# Using deeper CNN on a small MNIST data set

In this script we build deeper CNN with many convolutional layers. Like in the experiments with the fully connected NN with MNIST that we performed last time, we use again a small data with only 2400 images in the training data set so that the NN can be trained on the CPU.

In [None]:
#!pip3 install sklearn ##for docker users

In [None]:
%matplotlib inline

import matplotlib.pyplot as plt
import matplotlib.image as imgplot
import numpy as np
import pandas as pd
from sklearn.metrics import confusion_matrix
from IPython.display import SVG
from keras.utils.vis_utils import model_to_dot

import time
import tensorflow as tf
tf.set_random_seed(1)

from keras.models import Sequential
from keras.layers import Dense, Activation, Dropout, BatchNormalization
from keras.layers import Convolution2D, MaxPooling2D, Flatten
import keras
import sys
print ("Keras {} TF {} Python {}".format(keras.__version__, tf.__version__, sys.version_info))

In [None]:
from keras.datasets import mnist
(x_train, y_train), (x_test, y_test) = mnist.load_data()
X_train=x_train[0:2400]
Y_train=y_train[0:2400]

X_val=x_train[2400:3000]
Y_val=y_train[2400:3000]

X_test=x_test[0:1000]
Y_test=y_test[0:1000]

del x_train, y_train, x_test, y_test


In [None]:
X_train=np.reshape(X_train, (2400,28,28,1))
X_val=np.reshape(X_val, (600,28,28,1))
X_test=np.reshape(X_test, (1000,28,28,1))

print(X_train.shape)
print(X_val.shape)
print(X_test.shape)

In [None]:
plt.imshow(X_train[42,:,:,0],cmap="gray")

In [None]:
def convertToOneHot(vector, num_classes=None):
    result = np.zeros((len(vector), num_classes), dtype='float32')
    result[np.arange(len(vector)), vector] = 1
    return result
print("class label")
print(Y_train[0:5])
print("class label in OneHot encodig")
print(convertToOneHot(Y_train[0:5], 10))

In [None]:
Y_train=convertToOneHot(Y_train,num_classes=10)
print(Y_train.shape)
Y_val=convertToOneHot(Y_val,num_classes=10)
print(Y_val.shape)

In [None]:
# here we center and standardize the data
X_mean = np.mean( X_train, axis = 0)
X_std = np.std( X_train, axis = 0)

X_train = (X_train - X_mean ) / (X_std + 0.0001)
X_val = (X_val - X_mean ) / (X_std + 0.0001)

In [None]:
# here we define  hyperparameter of the NN
batch_size = 128
nb_classes = 10
nb_epoch = 30
img_rows, img_cols = 28, 28
kernel_size = (3, 3)
input_shape = (img_rows, img_cols, 1)
pool_size = (2, 2)

In [None]:
### a deeper CNN model
name = 'cnn2'
model = Sequential()

model.add(Convolution2D(8,kernel_size,padding='same',input_shape=input_shape))
model.add(BatchNormalization())
model.add(Activation('relu'))
model.add(Convolution2D(8, kernel_size,padding='same'))
model.add(BatchNormalization())
model.add(Activation('relu'))
model.add(MaxPooling2D(pool_size=pool_size))

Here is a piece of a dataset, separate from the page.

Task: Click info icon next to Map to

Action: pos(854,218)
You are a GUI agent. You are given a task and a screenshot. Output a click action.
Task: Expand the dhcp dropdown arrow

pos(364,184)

model.add(Convolution2D(16, kernel_size,padding='same'))
model.add(BatchNormalization())
model.add(Activation('relu'))

# here is your code comming:




# end of your code

model.add(Flatten())#macht einen vektor aus dem output
model.add(Dense(40))
model.add(BatchNormalization())
model.add(Dropout(0.3))
model.add(Activation('relu'))
model.add(Dense(nb_classes))
model.add(Activation('softmax'))

model.compile(loss='categorical_crossentropy',
              optimizer='adam',
              metrics=['accuracy'])


In [None]:
model.summary()

In [None]:
SVG(model_to_dot(model,show_shapes=True).create(prog='dot', format='svg'))

In [None]:
tensorboard = keras.callbacks.TensorBoard(
        log_dir='tensorboard/mnist/' + name + '/', 
        write_graph=True,
        histogram_freq=0)

In [None]:
history=model.fit(X_train, Y_train, 
                  batch_size=128, 
                  epochs=30,
                  verbose=2, 
                  validation_data=(X_val, Y_val),
                  callbacks=[tensorboard])

In [None]:
# summarize history for accuracy
plt.plot(history.history['acc'])
plt.plot(history.history['val_acc'])
plt.title('model accuracy')
plt.ylabel('accuracy')
plt.xlabel('epoch')
plt.legend(['train', 'valid'], loc='lower right')
plt.show()
plt.plot(history.history['loss'])
plt.plot(history.history['val_loss'])
plt.title('model loss')
plt.ylabel('loss')
plt.xlabel('epoch')
plt.legend(['train', 'valid'], loc='upper right')
plt.show()

## Prediction on the test set


In [None]:
X_test_norm = np.array((X_test - X_mean ) / (X_std + 0.0001),dtype="float32")
pred=model.predict(X_test_norm)
print(confusion_matrix(Y_test,np.argmax(pred,axis=1)))
print("Acc = " ,np.sum(Y_test==np.argmax(pred,axis=1))/len(pred))

In [None]:
#!tensorboard --logdir=tensorboard/tensorboard/mnist/